Szalay spent his early life in Canada. His father, a Hungarian émigré, had left before Szalay’s birth, linking him to both cultures in equal measure. His mom, originally from Quebec, never okayed his move to Notre Dame. After his family immigrated, he spent his adolescent years living and growing up in the UK. He would later graduate from Oxford University, a bedrock that would one day nourish his literary aspirations.
Szalay’s unique life journey has had a major influence on his writing. He has spent 15 years living in Hungary. Now, he is back in Austria, living there with his wife and their newborn son, Jonathan. Szalay’s wide-ranging influences give him the freedom to dive deep into the complexities of identity and belonging. These themes hit home hard in the course of “Flesh.” We learn that the novel is largely based on his own experience of being “emotionally marooned” between England and Hungary. This feeling reverberates throughout the narrative as the protagonist confronts challenges.
Flesh covers about the duration of Szalay’s lifetime, and reflects on major events like the start of the Iraq War, Eastern-European migration, and the global pandemic. These active external factors work to further deepen the narrative, adding context to the choices our main character makes and each battle she wins and loses. Szalay’s ability to intertwine personal and historical narratives has led critics to hail him as “a writers’ writer.”

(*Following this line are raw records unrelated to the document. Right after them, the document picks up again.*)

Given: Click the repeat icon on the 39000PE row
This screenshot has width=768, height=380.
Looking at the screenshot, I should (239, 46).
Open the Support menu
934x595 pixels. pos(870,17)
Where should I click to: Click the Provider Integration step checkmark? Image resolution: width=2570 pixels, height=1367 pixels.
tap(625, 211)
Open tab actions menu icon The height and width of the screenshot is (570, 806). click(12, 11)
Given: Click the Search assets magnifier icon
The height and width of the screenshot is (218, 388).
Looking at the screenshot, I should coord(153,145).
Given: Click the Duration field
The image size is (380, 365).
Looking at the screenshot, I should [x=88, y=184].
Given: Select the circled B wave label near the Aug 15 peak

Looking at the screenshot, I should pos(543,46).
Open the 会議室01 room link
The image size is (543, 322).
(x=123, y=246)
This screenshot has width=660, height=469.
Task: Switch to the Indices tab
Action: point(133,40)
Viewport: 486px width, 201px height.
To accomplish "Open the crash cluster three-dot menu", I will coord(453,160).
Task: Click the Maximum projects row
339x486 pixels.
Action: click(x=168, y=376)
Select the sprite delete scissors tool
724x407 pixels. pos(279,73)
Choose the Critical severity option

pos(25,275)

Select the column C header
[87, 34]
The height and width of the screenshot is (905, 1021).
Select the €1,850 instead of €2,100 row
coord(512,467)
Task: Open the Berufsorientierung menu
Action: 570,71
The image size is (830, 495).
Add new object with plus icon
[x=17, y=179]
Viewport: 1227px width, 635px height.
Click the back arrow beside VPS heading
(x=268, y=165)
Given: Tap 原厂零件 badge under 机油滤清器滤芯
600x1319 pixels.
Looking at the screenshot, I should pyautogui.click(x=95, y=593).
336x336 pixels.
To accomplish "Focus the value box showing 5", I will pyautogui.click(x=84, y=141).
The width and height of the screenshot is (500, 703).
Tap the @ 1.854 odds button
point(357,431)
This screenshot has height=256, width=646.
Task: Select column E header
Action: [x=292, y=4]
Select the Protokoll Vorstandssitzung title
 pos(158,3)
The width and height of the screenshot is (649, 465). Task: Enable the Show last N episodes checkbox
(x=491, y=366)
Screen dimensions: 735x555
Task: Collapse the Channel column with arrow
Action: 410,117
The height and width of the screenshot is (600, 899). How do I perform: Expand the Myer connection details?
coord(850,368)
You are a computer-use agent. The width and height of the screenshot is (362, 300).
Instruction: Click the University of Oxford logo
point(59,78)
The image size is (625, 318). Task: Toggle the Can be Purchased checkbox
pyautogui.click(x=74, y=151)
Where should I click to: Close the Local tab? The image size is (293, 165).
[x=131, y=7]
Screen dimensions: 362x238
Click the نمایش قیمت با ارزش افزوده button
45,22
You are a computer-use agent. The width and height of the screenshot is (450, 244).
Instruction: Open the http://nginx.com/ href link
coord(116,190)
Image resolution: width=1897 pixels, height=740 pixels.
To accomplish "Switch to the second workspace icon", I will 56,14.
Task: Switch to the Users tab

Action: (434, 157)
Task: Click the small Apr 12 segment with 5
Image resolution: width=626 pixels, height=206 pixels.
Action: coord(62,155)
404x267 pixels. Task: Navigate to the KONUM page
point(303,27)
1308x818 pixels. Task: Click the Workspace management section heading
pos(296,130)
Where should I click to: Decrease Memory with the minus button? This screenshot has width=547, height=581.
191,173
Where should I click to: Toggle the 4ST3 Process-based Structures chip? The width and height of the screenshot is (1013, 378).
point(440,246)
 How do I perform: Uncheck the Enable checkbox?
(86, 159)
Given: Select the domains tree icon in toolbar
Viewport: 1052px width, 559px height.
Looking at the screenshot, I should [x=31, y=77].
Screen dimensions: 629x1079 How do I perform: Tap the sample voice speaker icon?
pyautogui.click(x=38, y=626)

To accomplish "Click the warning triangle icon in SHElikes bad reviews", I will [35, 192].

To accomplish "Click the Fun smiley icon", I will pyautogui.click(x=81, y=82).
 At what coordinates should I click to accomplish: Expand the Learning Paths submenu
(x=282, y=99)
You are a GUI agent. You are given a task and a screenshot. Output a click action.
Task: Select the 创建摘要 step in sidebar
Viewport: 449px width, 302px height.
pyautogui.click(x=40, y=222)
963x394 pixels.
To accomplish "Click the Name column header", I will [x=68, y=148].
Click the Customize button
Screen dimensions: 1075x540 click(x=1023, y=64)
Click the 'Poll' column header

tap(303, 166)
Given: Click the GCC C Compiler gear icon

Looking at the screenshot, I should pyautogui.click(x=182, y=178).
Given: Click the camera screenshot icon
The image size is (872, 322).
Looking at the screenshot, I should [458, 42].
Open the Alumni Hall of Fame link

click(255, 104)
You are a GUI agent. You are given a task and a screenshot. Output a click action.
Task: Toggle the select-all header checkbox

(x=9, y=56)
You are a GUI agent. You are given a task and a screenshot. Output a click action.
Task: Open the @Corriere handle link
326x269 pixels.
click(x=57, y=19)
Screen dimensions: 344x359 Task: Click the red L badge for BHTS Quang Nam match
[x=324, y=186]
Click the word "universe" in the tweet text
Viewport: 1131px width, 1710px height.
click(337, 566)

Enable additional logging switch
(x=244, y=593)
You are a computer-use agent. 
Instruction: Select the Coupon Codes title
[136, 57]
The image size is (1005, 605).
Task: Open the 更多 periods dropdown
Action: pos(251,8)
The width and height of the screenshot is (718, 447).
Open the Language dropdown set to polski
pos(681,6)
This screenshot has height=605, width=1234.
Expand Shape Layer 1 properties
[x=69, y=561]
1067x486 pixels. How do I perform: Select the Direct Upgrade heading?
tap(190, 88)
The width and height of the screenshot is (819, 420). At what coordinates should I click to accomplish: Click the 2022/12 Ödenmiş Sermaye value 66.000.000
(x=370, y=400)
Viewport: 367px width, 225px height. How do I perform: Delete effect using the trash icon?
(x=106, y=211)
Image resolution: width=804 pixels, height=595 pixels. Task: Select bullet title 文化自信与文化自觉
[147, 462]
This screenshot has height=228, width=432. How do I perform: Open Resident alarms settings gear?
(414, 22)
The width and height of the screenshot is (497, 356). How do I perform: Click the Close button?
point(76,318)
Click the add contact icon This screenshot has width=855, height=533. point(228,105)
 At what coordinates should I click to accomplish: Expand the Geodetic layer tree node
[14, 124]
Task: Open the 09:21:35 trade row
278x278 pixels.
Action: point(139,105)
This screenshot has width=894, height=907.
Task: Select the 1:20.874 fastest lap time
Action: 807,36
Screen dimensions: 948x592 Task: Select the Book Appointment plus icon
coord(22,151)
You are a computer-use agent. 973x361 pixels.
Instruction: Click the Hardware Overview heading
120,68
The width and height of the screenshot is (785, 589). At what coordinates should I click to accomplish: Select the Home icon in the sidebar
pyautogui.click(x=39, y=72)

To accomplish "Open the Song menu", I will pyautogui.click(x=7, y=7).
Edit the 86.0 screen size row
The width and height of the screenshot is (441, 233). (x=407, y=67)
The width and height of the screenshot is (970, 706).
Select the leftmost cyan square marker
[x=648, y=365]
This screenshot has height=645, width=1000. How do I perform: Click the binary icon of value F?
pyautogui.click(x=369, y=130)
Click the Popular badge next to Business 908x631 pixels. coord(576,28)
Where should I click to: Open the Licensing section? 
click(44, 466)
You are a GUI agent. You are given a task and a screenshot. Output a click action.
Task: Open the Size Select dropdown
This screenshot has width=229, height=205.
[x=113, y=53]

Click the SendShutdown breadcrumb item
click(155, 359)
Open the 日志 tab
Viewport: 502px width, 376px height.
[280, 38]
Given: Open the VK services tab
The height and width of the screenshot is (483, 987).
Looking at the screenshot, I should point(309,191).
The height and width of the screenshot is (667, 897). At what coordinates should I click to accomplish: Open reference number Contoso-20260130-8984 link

For good measure, the distinctiveness of the artist has led the author to win awards for his artistic contributions. In 2016, he was nominated for the Booker Prize for his collection of short stories, All That Man Is. It’s been “Flesh” that’s made the biggest splash with readers and critics so far. Szalay expressed uncertainty about how his latest work would be received, stating, “I really didn’t know how people were going to take the book.”
In developing the characters for “Flesh,” Szalay was interested in realism and depth. He deliberately avoided creating characters who would “unpack themselves for the reader,” focusing instead on a more nuanced portrayal of human experience. “It’s one of the main aspects of the characterisation,” he noted, emphasizing the importance of subtlety in storytelling.
Szalay’s stylistic choices are indicative of his infatuation with the greats — namely, Ernest Hemingway, John Updike, and Virginia Woolf. He reads an equal number of books by female and male novelists. This commitment serves as a reminder of his advocacy for and celebration of literary diversity. That wide-ranging influence is apparent in the complex threads of his writing.
Given the difficulty of tackling these heavy topics, especially themes or conversations around sexuality, Szalay wrote with genuine simplicity and blitheness. He remarked, “It’s very difficult, notoriously, to write about sex,” but added that he endeavored to present it as straightforwardly as possible. In his art, this raw honesty is representative of a much larger and rich questioning of human connection today.
Yet as he weathered the pressures of putting words to page and getting published, Szalay had to contend with waves of self-doubt. It was his admission that ditching two books in such rapid order was going to look like a death knell for his literary prospects. He ultimately found relief in completing “Flesh,” stating, “There was an enormous feeling of relief, as well as trepidation that I now had to start with something else.”